The investigation will go beyond MVP, according to the Legal Action Center. “I think in general the attorney general is gearing up across the board to do more robust enforcement of parity laws for mental health and SUDs,” said Friedman. The effective date of the final rule for MHPAEA, which has very strong parity protections for SUDs, is July — which in reality means plan years beginning next January. That will give added impetus to the scrutiny of insurance plans, said Friedman, noting that in no other state does the attorney general have its own health care bureau.
“This settlement shows that New York state is committed to enforcing the parity laws and will not tolerate the discriminatory practices that have been prevalent for years,” said Friedman. “New York’s leadership in parity enforcement should be fantastic news not only for New York treatment programs and their patients, but also for programs and patients around the country.
The ‘exception’ clause
The final rule implementing the MHPAEA was a victory for treatment providers and patients, and a defeat for MBHOs in its strong inclusion of nonquantitative treatment limitations (NQTLs) and promotion of residential treatment (see ADAW, November 18, 2013).
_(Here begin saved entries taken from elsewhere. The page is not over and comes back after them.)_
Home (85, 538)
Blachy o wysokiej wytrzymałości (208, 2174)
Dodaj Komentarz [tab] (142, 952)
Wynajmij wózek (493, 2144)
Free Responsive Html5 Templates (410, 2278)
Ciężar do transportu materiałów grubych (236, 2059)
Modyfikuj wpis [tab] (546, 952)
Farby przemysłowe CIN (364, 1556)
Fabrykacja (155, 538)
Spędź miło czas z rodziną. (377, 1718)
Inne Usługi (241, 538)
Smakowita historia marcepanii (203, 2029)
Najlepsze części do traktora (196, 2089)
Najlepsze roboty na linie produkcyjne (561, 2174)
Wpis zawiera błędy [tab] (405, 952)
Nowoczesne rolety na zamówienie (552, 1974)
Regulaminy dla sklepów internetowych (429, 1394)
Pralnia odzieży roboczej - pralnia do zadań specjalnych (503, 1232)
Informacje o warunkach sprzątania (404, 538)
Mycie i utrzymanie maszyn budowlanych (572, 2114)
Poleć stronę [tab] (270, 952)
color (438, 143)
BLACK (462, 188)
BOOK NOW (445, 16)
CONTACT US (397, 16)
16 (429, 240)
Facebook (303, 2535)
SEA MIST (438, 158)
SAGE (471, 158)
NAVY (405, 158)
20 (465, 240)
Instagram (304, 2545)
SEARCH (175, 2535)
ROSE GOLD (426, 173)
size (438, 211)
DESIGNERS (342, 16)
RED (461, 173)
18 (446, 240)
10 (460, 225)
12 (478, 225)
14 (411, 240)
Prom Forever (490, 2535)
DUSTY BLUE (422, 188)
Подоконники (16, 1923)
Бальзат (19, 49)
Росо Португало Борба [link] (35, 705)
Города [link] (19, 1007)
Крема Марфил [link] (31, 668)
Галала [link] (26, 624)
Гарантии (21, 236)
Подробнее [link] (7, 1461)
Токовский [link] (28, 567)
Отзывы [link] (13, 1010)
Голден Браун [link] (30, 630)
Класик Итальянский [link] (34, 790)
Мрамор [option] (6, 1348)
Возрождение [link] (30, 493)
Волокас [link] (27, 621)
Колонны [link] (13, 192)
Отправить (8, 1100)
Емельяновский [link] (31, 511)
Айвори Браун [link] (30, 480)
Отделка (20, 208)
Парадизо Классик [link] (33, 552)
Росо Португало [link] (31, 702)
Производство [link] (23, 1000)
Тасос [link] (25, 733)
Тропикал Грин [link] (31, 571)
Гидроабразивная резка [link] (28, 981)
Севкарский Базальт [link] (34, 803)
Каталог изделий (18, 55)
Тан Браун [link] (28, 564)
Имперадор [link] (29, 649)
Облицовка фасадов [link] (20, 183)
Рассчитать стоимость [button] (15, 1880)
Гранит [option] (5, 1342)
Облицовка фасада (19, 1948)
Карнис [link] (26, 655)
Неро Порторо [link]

But MBHOs aren’t giving up. They are questioning whether they are allowed “exceptions” to the parity final rule, as they were in the interim final rule, to NQTL comparisons between behavioral and medical/surgical benefits. “It is on our list to clarify with the regulators next month what their intent is,” said Pamela Greenberg, president and CEO of the Association of Behavioral Health and Wellness. “In the final rule they stated that they took the language out because they did not think it was necessary because there already was flexibility in the rule to use clinical guidelines,” said Greenberg. “We plan to ask them to explain what they meant by there being existing flexibility in the rule.” The regulators are the Department of Health and Human Services, the Department of Labor and the Department of the Treasury — the federal agencies that produced the MHPAEA rulemaking.
So for now, at least, the battle for parity is in the states. And in New York, the patients who need treatment appear to have a powerful supporter in their corner.
Under a settlement agreement with the New York attorney general, MVP Health Plans will comply with federal and state parity laws; it will also work with contractor ValueOptions to change the way it handles behavioral health claims.